Sources: Gragnolati et al. (2005), India's Undernourished Children: A Call for Reform and Action, World Bank; Alive & Thrive India programme documentation, FHI 360; IDinsight (2019), Improving the Implementation of the Take Home Ration Programme Under ICDS; World Bank (2021), POSHAN Abhiyaan evaluation surveys.
"More attention has been given to increasing the coverage than to improving the quality of service delivery and to distributing food rather than changing family-based feeding and caring behavior, which has resulted in limited impact." — Gragnolati et al., World Bank (2005)
Story Two: JEEViKA Bihar — The Livelihoods Programme That Found Its Real Impact Was Not Income
JEEViKA — the Bihar Rural Livelihoods Project, one of India's largest NRLM implementations — was designed around a clear theory of change: mobilise poor women into Self-Help Groups (SHGs), link them to bank credit, build their financial capabilities, and household income will rise. By the early 2010s, JEEViKA had mobilised millions of women across Bihar's most disadvantaged districts. The programme tracked the expected indicators — savings accumulated, loans disbursed, enterprises started, monthly income from SHG-linked activities.
The income data was modest. A rigorous evaluation by Datta (2015), published in World Development, found that while JEEViKA produced "substantial increases in the overall per capita consumption in treatment areas," the researchers "could not detect an increase in the levels of income or assets." The programme seemed to be smoothing consumption — helping households manage money better — rather than generating transformative new income. Some observers began questioning whether the massive investment was justified.

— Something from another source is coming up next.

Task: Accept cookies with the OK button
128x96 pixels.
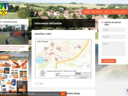Action: [63, 94]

But the same evaluation revealed something the income indicators had missed entirely. JEEViKA produced "significant and robust results on the empowerment levels of beneficiary women." Women in programme areas reported dramatic shifts in household decision-making power, physical mobility, and participation in public meetings — including gram sabha attendance. The early intensive phase of JEEViKA's rollout was "associated with significant shifts in gender norms around decision-making, mobility and participation in public meetings." The programme's real impact was not primarily economic — it was social and political. The SHG meetings had become spaces where women developed collective agency, voice, and public presence.
The pivot was consequential. Rather than abandoning the SHG model because income effects were modest, Bihar's programme leadership and the World Bank team reframed the theory of change. Subsequent phases deliberately strengthened the social capital and women's empowerment dimensions — adding rights awareness, community mobilisation for entitlements, and collective-action components to the SHG curriculum. The M&E framework was redesigned to capture empowerment outcomes alongside economic ones. JEEViKA's scaling strategy — and its case to funders — was transformed by following the evidence to where it actually led. Today JEEViKA reaches over 10 million women and is one of the most studied livelihoods programmes in the global South.

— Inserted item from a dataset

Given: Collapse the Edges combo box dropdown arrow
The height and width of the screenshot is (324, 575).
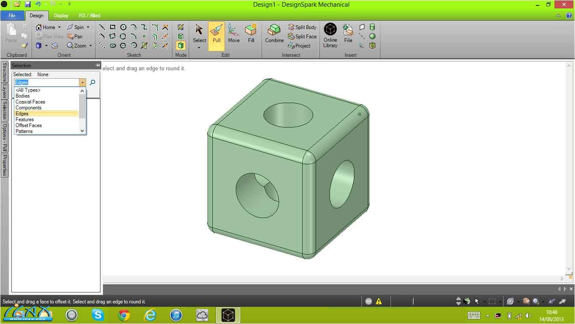Looking at the screenshot, I should click(x=82, y=83).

Sources: Datta, U. (2015), "Socio-Economic Impacts of JEEViKA: A Large-Scale Self-Help Group Project in Bihar, India," World Development, Vol. 68, pp. 1–18; Hoffmann, V., Rao, V., Surendra, V. & Datta, U. (2021), "Relief from Usury: Impact of a Self-Help Group Lending Program in Rural India," Journal of Development Economics; World Bank JEEViKA cost-benefit analysis (2020).
Story Three: Pratham — The Education Organisation That Chose Depth Over Breadth
Pratham is India's largest education NGO — and one of the few that has publicly, rigorously, and repeatedly documented its own scaling failures. Through the 2000s, Pratham's Read India programme reached millions of children across multiple states with supplementary learning support delivered through government school partnerships. The organisation's dashboard showed impressive and growing reach. Donors were enthusiastic.
Then Pratham did something unusual: it evaluated itself honestly. Using data from ASER (the Annual Status of Education Report, which Pratham itself created), and through a series of randomised evaluations conducted with J-PAL researchers — documented in Banerjee, Banerji, Berry, Duflo et al. (2017), "From Proof of Concept to Scalable Policies," published in the Journal of Economic Perspectives — the organisation confronted a troubling pattern. When Pratham's own trained volunteers delivered the programme, learning gains were substantial. When the same programme was delivered through government teachers at scale, with less intensive training and oversight, the learning gains largely disappeared. Scale had come at the cost of the implementation quality that made the programme work — the diluted version kept the form of Read India while shedding the function that made it effective. Lant Pritchett, Michael Woolcock and Matt Andrews call this failure mode isomorphic mimicry: institutions that look like a functioning programme on paper while quietly losing the capability that delivered results.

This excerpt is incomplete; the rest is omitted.